As of A-Shell 4.9.948, you have the option compressing the data records, which is essentially equivalent to supporting variable length records. The feature works by dividing the records into two parts: a fixed part (at the start of the record), followed by a variable (compressible) part which makes up the remainder of the record. The fixed part must contain all of the keys, and should probably contain most of the data, except for the parts which are likely to contain sequences of null bytes, spaces, or "0". The variable part gets compressed by collapsing contiguous sequences of those three special characters, and then the result is stored in the IDX file rather than in the DAT file. (The IDX file structure is already conducive to handling variable length chunks of information, and this allows the DAT file to continue to be made up of fixed length records).

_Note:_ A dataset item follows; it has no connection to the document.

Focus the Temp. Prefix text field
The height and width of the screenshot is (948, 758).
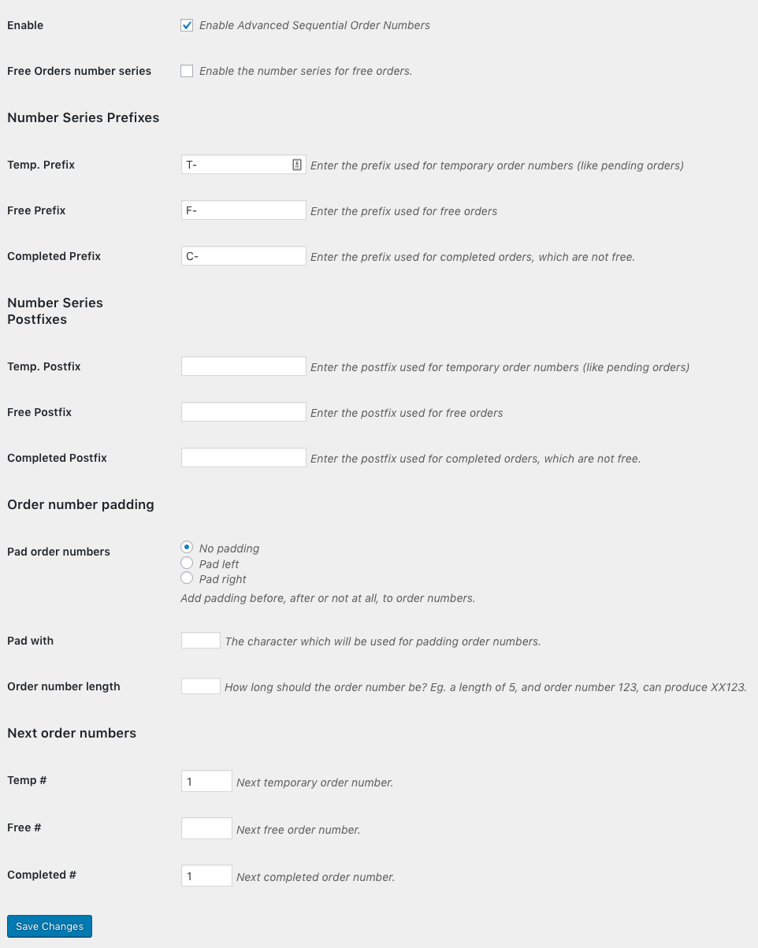(236, 165)
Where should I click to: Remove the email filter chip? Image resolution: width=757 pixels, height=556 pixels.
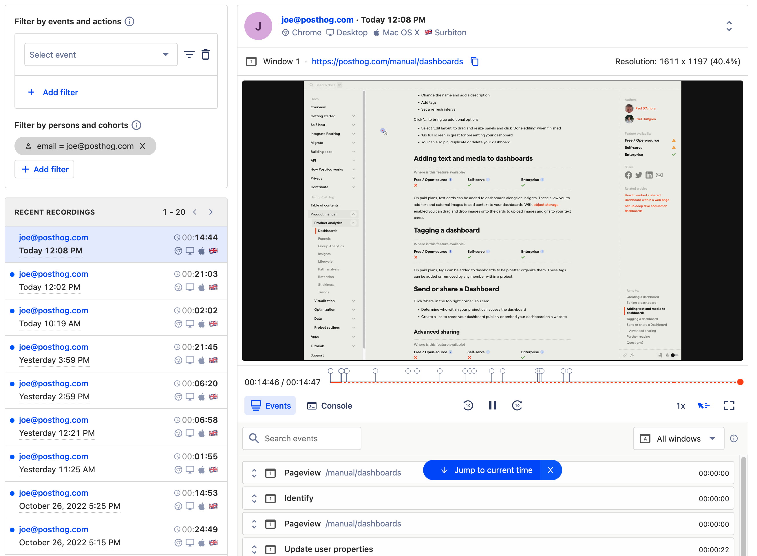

As an example of where this might be very useful, consider a customer master record of 512 bytes, to which you want to add some comments. You could use an external storage scheme, such as INMEMO, for the comments, but the simplest scheme might be just to add it to the end of the customer file by increasing the record size from 512 to 8192 (the current maximum record size), and declaring the last 7680 bytes of the record to be compressible.
To specify compressed data records, you must build your file with ISMUTL 1.4(130) or higher. At the record size prompt, instead of specifying a single value as you would for normal fixed length records, you enter the maximum (uncompressed) size, followed by a slash, followed by the length of the fixed length header portion of the record. In the example just described, you would use "8192/512". (As with the cryptic format for specifying compressed indexes, the objective here was again to preserve compatibility with existing command files that execute ISMUTL.)